# WORK ORDER
Take every line from the records below that includes the word "Expand".

# DATA IN THIS EXERCISE
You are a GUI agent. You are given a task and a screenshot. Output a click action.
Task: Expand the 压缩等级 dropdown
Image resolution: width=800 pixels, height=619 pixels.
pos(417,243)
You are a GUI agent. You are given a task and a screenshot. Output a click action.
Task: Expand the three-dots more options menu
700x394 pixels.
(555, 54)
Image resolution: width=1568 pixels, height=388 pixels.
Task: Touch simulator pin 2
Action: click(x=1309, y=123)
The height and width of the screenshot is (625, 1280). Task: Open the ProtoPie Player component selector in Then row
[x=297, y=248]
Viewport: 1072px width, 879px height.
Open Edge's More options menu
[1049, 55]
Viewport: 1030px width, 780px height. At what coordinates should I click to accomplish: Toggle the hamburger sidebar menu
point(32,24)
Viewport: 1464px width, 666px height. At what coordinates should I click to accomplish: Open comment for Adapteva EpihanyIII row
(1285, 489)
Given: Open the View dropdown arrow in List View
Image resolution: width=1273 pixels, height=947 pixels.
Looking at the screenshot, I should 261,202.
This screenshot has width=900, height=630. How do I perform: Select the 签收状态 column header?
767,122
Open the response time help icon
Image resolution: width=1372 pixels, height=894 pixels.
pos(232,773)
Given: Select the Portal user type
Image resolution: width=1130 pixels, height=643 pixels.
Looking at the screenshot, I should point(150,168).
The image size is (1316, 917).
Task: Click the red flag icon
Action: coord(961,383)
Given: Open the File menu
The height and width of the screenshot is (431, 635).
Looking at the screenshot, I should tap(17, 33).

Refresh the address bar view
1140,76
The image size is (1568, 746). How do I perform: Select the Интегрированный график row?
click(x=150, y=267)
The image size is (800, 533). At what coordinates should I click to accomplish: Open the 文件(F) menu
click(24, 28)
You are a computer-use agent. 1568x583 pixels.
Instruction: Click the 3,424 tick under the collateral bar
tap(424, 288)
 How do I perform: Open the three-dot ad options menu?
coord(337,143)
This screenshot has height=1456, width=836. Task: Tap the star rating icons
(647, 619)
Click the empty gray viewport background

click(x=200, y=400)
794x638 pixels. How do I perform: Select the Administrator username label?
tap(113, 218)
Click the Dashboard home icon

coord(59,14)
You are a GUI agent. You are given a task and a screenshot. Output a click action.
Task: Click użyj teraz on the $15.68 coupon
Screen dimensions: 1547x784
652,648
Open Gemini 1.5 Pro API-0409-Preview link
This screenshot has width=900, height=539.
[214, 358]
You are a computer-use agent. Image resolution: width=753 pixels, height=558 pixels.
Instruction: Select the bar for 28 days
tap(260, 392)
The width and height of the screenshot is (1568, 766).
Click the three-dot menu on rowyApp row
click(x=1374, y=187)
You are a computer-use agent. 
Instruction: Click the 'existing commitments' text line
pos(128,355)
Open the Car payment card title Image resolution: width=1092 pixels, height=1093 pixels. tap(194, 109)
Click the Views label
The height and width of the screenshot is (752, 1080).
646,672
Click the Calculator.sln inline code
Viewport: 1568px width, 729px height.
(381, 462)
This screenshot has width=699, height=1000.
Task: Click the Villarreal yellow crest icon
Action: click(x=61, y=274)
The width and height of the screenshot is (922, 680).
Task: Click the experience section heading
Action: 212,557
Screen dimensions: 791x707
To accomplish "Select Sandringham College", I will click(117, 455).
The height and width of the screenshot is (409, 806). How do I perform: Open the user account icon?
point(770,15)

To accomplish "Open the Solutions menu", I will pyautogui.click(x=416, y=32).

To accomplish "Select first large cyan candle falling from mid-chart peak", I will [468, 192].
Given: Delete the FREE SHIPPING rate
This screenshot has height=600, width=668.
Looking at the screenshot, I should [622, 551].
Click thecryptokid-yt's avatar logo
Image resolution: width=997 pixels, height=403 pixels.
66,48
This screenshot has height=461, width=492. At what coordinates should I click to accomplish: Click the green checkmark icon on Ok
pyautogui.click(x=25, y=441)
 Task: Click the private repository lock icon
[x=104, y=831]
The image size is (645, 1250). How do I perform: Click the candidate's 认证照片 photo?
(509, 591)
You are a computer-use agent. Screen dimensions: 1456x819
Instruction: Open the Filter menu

# RESPONSE TO THE EXERCISE
Task: Expand the 压缩等级 dropdown
Task: Expand the three-dots more options menu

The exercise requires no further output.